0 0 * * * /usr/local/bin/run_daily_report.sh

Papermill

  • A tool for parameterizing and executing Jupyter notebooks
  • Lets you treat notebooks as reproducible, automated scripts
  • Can store both code and documentation together
  • Works well for data science workflows without converting everything into pure Python scripts

Example:


papermill daily_report_template.ipynb daily_report_output.ipynb -p date "$(date +%F)"

In a nutshell


Benefits of the Simple Path

  • Speed: You can set this up in hours, not days or weeks.
  • Clarity: The workflow is transparent and easy to debug.
  • Cost efficiency: No extra cloud services or always-on infrastructure.
  • Maintainability: New developers can read the cron entry and the notebook — that’s the entire codebase.

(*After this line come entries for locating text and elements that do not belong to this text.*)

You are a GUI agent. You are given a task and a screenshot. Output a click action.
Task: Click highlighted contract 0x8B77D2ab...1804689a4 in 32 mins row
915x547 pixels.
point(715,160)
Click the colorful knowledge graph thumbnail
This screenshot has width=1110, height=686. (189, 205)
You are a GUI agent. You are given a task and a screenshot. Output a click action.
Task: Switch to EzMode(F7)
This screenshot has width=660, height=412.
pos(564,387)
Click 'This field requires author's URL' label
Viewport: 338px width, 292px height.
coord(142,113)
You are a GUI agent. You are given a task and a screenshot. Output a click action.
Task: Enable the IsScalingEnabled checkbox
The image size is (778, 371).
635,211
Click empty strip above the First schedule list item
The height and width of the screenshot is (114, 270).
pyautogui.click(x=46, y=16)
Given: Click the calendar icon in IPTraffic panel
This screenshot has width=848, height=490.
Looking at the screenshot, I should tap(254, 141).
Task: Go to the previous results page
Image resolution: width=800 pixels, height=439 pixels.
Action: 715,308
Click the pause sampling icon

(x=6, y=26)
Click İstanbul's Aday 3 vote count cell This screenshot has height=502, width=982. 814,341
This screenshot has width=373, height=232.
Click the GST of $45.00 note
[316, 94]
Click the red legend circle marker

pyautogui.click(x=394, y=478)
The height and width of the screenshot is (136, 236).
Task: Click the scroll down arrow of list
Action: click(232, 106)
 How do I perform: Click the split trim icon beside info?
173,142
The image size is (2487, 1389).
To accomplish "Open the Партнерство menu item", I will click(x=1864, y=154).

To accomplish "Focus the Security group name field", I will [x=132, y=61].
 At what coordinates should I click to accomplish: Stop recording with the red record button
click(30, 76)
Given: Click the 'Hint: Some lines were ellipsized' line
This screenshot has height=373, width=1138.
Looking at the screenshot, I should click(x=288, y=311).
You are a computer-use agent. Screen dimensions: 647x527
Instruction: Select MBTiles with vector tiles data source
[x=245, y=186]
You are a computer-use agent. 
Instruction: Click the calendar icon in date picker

When to Avoid Over-Simplification

Of course, this approach is not for everything.
If you have:

  • Large-scale distributed data processing
  • Complex dependencies between multiple tasks
  • The need for retries, monitoring dashboards, or event-driven triggers
  • Multi-team ownership and collaboration on orchestration

…then a more robust scheduler or orchestration platform might be worth it.
But for the 80% of internal, low-complexity jobs that companies run daily, this minimal approach can save time and money.


The Philosophy

In software, complexity has a cost.
Before pulling in the “big guns” of modern architecture, ask:

  • What’s the smallest set of tools that solves the problem?
  • Can we make it run without introducing another dependency?
  • Will someone else be able to maintain this six months from now?

Sometimes, the humble cron job and a parameterized notebook are not just good enough — they’re the smartest choice.